Di halaman 444, Pak Harmoko juga mencatat dari 88 undang-undang yang diselesaikan DPR selama dua tahun (1997-1999), antara lain adalah UU nomor 28 tahun 1999, yakni tentang penyelenggaraan negara yang bersih dan bebas dari korupsi, kolusi dan nepotisme (KKN).
Tentang KKN ini Pak Harmoko dalam buku "Kopi Pagi Bersama Harmoko - Tantangan Pemerintahan 2014 – 2019” dan di bawah subjudul "Tidak Punya Urat Malu", menuliskan kalimat seperti berikut ini.
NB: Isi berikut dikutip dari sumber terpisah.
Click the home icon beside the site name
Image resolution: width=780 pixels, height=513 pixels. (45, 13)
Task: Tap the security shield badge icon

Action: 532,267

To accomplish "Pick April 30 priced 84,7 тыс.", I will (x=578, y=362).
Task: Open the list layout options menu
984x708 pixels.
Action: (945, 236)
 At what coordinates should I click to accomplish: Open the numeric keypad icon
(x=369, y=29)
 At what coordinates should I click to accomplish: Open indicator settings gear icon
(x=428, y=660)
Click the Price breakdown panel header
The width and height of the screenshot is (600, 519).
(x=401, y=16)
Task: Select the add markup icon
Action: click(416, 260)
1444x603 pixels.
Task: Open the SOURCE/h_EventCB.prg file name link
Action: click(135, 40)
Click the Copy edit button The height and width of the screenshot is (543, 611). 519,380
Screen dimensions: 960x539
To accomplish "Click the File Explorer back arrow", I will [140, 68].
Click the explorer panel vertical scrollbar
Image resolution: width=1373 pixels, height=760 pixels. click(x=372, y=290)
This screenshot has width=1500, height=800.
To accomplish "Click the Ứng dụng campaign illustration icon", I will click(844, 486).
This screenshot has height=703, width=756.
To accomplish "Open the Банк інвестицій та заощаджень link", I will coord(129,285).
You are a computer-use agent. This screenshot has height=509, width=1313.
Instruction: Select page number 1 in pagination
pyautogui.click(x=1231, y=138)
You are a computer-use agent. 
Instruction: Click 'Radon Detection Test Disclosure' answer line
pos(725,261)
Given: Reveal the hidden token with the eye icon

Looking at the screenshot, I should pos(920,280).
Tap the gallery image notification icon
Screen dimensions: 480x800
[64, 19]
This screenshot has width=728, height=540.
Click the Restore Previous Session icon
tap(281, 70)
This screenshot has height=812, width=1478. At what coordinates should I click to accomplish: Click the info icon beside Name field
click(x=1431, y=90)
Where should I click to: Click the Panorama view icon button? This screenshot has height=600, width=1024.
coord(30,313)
"Pemberitaan kejahatan korupsi dari hari ke hari terus marak. Seolah korupsi itu hebat, makanya para pejabat di semua lini, anggota DPR, para penegak hukum maupun swasta berlomba ikut kompetisi korupsi. Belakangan ini isu korupsi malah merebak melalui bangunan dinasti kekuasaan." Demikian tulisnya di bulan Oktober 2013.
Bangunan dinasti kekuasaan itu diberi julukan AMPIBI, anak, menantu, ponakan, ipar, besan dan istri.
Apa kata Pak Harmoko tentang dinasti AMPIBI ini adalah tontonan saat ini. (Li Hai)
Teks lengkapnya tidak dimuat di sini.